Vestidos de gala posan para el fotógrafo una excepcional generación de monaguillos anterior a la nuestra, probablemente en el año 1964. De izquierda a derecha y de arriba abajo: Roberto Carretón, Luis Coca, su hermano Paco y Luis Raimóndez (Luso). Foto: Roberto Carretón. 
La generación de monaguillos que reemplazó a la de los hermanos Coca, con la ausencia de nuestro querido Pepín Neira, el año anterior a dar el salto al bachillerato. Arropados por D. Manuel, un prudente y excelente sacerdote que se le daba espléndidamente tocar el órgano de la iglesia y que nos alegraba las celebraciones en las que participaba. De izquierda a derecha: José Luis Alba, nuestro querido amigo Luis Alba, D. Manuel, Manolo Lizáfaro, Pepe Couceiro y Manolo Alba

Cuando llegó el momento de la primera comunión ya llevábamos alguna ventaja sobre los demás. Esto supuso poder impartir algunas de las clases de catequesis a los novatos (¡perdón a todos los que tuvieron que sufrirme!). Recuerdo ese día como muy especial, sobre todo, por aquel gozoso chocolate con churros con el que D. Dámaso nos premiaba después de una excitante ceremonia.

* * * * * * * * *

TAREA ESCRITA 1 :: Resume en dos oraciones el párrafo del fragmento sobre los monaguillos que empieza con «Cuando llegó el momento de la primera comunión» y conserva sus datos principales.
TAREA ESCRITA 2 :: Escribe la continuación del fragmento sobre los monaguillos a partir de su última oración.

MATERIAL PROPORCIONADO ::

* * * * * * * * *

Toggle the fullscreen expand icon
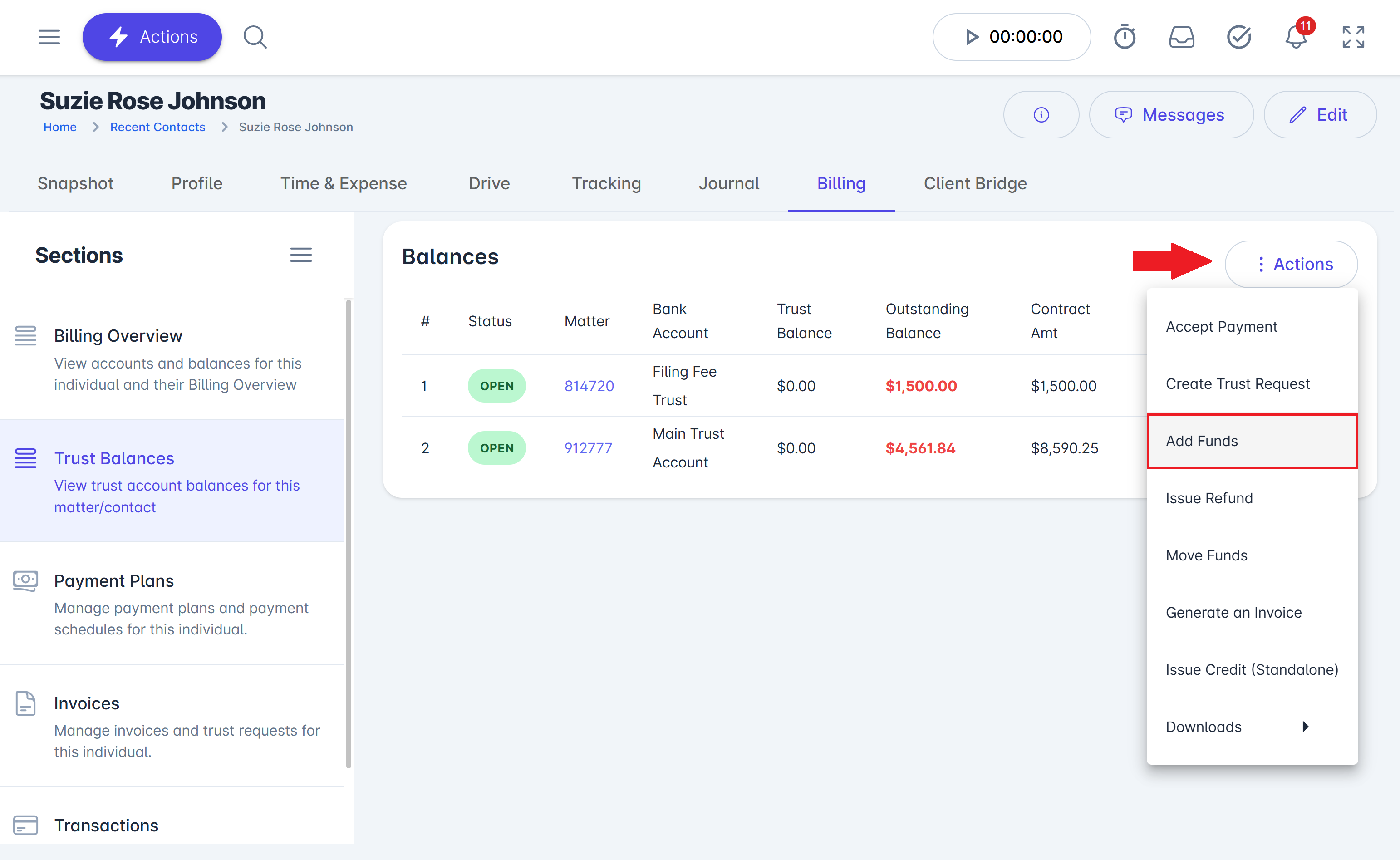 [1353, 37]
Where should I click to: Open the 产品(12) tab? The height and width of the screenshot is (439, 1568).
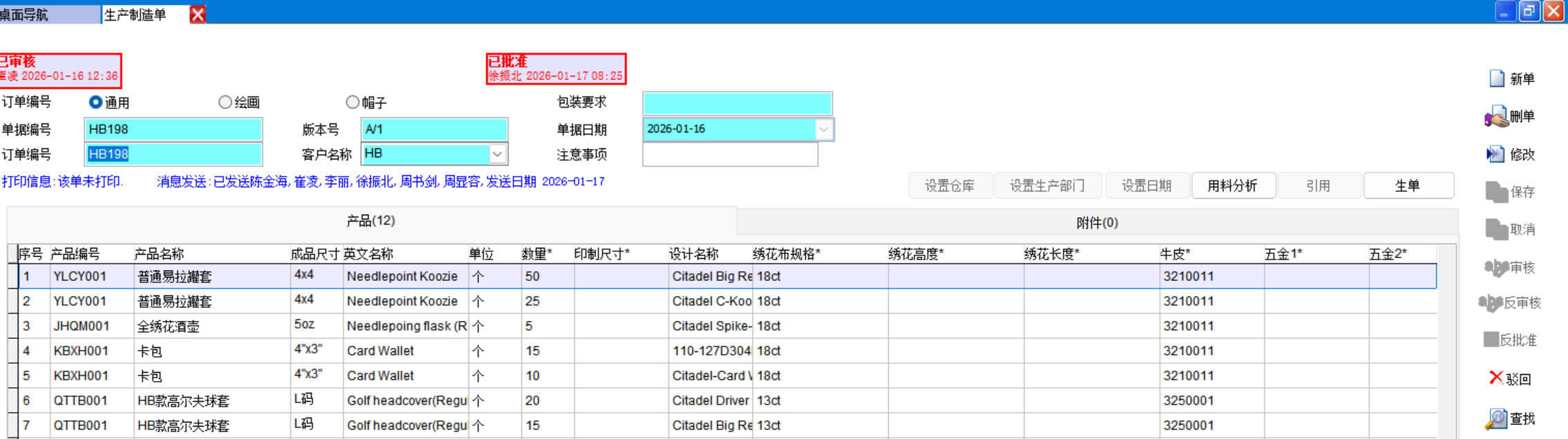click(371, 221)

* * * * * * * * *

RESPUESTA 1 :: Al llegar la primera comunión, quien escribe y sus compañeros ya llevaban ventaja sobre los demás, así que pudieron impartir algunas clases de catequesis a los novatos. Ese día se recuerda como muy especial, sobre todo por el chocolate con churros con que D. Dámaso los premiaba después de la ceremonia.

RESPUESTA 2 ::
 
Unas guapísimas y tiernas cacabelenses disfrutando del tradicional banquete tras haber recibido su primera comunión a mediados de los 60. Reconozco a Cristina, mi hermana Pilar, Marí Carmen, Paquita, Marí Luz, Teresa, Marilín, entre otras que no hemos podido identificar.

A pesar de disfrutar de los juegos de mesa y de los singulares tarareos y silbidos con los que D. Dámaso nos amenizaba las tardes en la sacristía, lo que más nos cautivaba era participar en las procesiones, tocar las campanas (excepto para entierros e incendios) o, con la llegada de la Semana Santa, asumir la responsabilidad de convertirnos en insobornables guardianes de las velas que los fervorosos feligreses nos entregaban con absoluta confianza para que las dispusiéramos en los bastidores correspondientes e iluminaran cálidamente el lugar donde se había depositado al Santísimo hasta su resurrección. Posteriormente, había que devolverlas algo consumidas como incuestionable certeza de que habían sido empleadas para tal sagrado fin.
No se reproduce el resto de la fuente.